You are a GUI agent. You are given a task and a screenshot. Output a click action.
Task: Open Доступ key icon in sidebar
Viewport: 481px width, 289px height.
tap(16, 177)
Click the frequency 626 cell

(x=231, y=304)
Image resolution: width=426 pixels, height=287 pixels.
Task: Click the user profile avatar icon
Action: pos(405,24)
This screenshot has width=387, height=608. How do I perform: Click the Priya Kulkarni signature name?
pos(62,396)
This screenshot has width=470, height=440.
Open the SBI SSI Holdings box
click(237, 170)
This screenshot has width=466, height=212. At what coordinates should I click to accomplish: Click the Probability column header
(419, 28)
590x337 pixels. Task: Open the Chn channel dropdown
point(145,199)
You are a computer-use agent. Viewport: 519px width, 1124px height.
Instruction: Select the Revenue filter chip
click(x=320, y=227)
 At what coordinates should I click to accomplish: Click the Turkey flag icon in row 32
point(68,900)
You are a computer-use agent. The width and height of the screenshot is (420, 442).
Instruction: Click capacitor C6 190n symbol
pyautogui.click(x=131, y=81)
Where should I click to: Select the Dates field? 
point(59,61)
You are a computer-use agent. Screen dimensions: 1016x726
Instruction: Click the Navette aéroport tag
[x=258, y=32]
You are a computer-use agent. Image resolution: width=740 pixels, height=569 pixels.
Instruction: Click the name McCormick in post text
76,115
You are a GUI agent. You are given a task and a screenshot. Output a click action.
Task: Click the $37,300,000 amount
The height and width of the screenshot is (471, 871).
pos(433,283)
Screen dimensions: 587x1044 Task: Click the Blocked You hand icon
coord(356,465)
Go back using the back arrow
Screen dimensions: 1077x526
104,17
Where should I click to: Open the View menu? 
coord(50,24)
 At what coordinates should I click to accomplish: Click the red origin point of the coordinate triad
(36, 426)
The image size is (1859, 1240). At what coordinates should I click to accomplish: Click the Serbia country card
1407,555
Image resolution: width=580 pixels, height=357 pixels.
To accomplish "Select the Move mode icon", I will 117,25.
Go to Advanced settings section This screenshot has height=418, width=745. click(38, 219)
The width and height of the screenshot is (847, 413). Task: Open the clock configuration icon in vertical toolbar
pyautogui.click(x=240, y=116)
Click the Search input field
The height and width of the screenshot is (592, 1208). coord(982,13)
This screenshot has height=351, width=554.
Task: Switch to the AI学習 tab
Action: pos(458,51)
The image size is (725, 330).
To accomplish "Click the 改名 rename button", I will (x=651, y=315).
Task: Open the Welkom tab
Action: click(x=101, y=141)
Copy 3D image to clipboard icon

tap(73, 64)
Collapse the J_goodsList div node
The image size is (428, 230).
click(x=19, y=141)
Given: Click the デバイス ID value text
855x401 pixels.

* _Prompt_: Reproduce all of the material, substituting "desktop automation agent" for every occurrence of "computer-use agent" and leaving everything else unchanged.

* _Full solution_:
You are a GUI agent. You are given a task and a screenshot. Output a click action.
Task: Open Доступ key icon in sidebar
Viewport: 481px width, 289px height.
tap(16, 177)
Click the frequency 626 cell

(x=231, y=304)
Image resolution: width=426 pixels, height=287 pixels.
Task: Click the user profile avatar icon
Action: pos(405,24)
This screenshot has width=387, height=608. How do I perform: Click the Priya Kulkarni signature name?
pos(62,396)
This screenshot has width=470, height=440.
Open the SBI SSI Holdings box
click(237, 170)
This screenshot has width=466, height=212. At what coordinates should I click to accomplish: Click the Probability column header
(419, 28)
590x337 pixels. Task: Open the Chn channel dropdown
point(145,199)
You are a desktop automation agent. Viewport: 519px width, 1124px height.
Instruction: Select the Revenue filter chip
click(x=320, y=227)
 At what coordinates should I click to accomplish: Click the Turkey flag icon in row 32
point(68,900)
You are a desktop automation agent. The width and height of the screenshot is (420, 442).
Instruction: Click capacitor C6 190n symbol
pyautogui.click(x=131, y=81)
Where should I click to: Select the Dates field? 
point(59,61)
You are a desktop automation agent. Screen dimensions: 1016x726
Instruction: Click the Navette aéroport tag
[x=258, y=32]
You are a desktop automation agent. Image resolution: width=740 pixels, height=569 pixels.
Instruction: Click the name McCormick in post text
76,115
You are a GUI agent. You are given a task and a screenshot. Output a click action.
Task: Click the $37,300,000 amount
The height and width of the screenshot is (471, 871).
pos(433,283)
Screen dimensions: 587x1044 Task: Click the Blocked You hand icon
coord(356,465)
Go back using the back arrow
Screen dimensions: 1077x526
104,17
Where should I click to: Open the View menu? 
coord(50,24)
 At what coordinates should I click to accomplish: Click the red origin point of the coordinate triad
(36, 426)
The image size is (1859, 1240). At what coordinates should I click to accomplish: Click the Serbia country card
1407,555
Image resolution: width=580 pixels, height=357 pixels.
To accomplish "Select the Move mode icon", I will 117,25.
Go to Advanced settings section This screenshot has height=418, width=745. click(38, 219)
The width and height of the screenshot is (847, 413). Task: Open the clock configuration icon in vertical toolbar
pyautogui.click(x=240, y=116)
Click the Search input field
The height and width of the screenshot is (592, 1208). coord(982,13)
This screenshot has height=351, width=554.
Task: Switch to the AI学習 tab
Action: pos(458,51)
The image size is (725, 330).
To accomplish "Click the 改名 rename button", I will (x=651, y=315).
Task: Open the Welkom tab
Action: click(x=101, y=141)
Copy 3D image to clipboard icon

tap(73, 64)
Collapse the J_goodsList div node
The image size is (428, 230).
click(x=19, y=141)
Given: Click the デバイス ID value text
855x401 pixels.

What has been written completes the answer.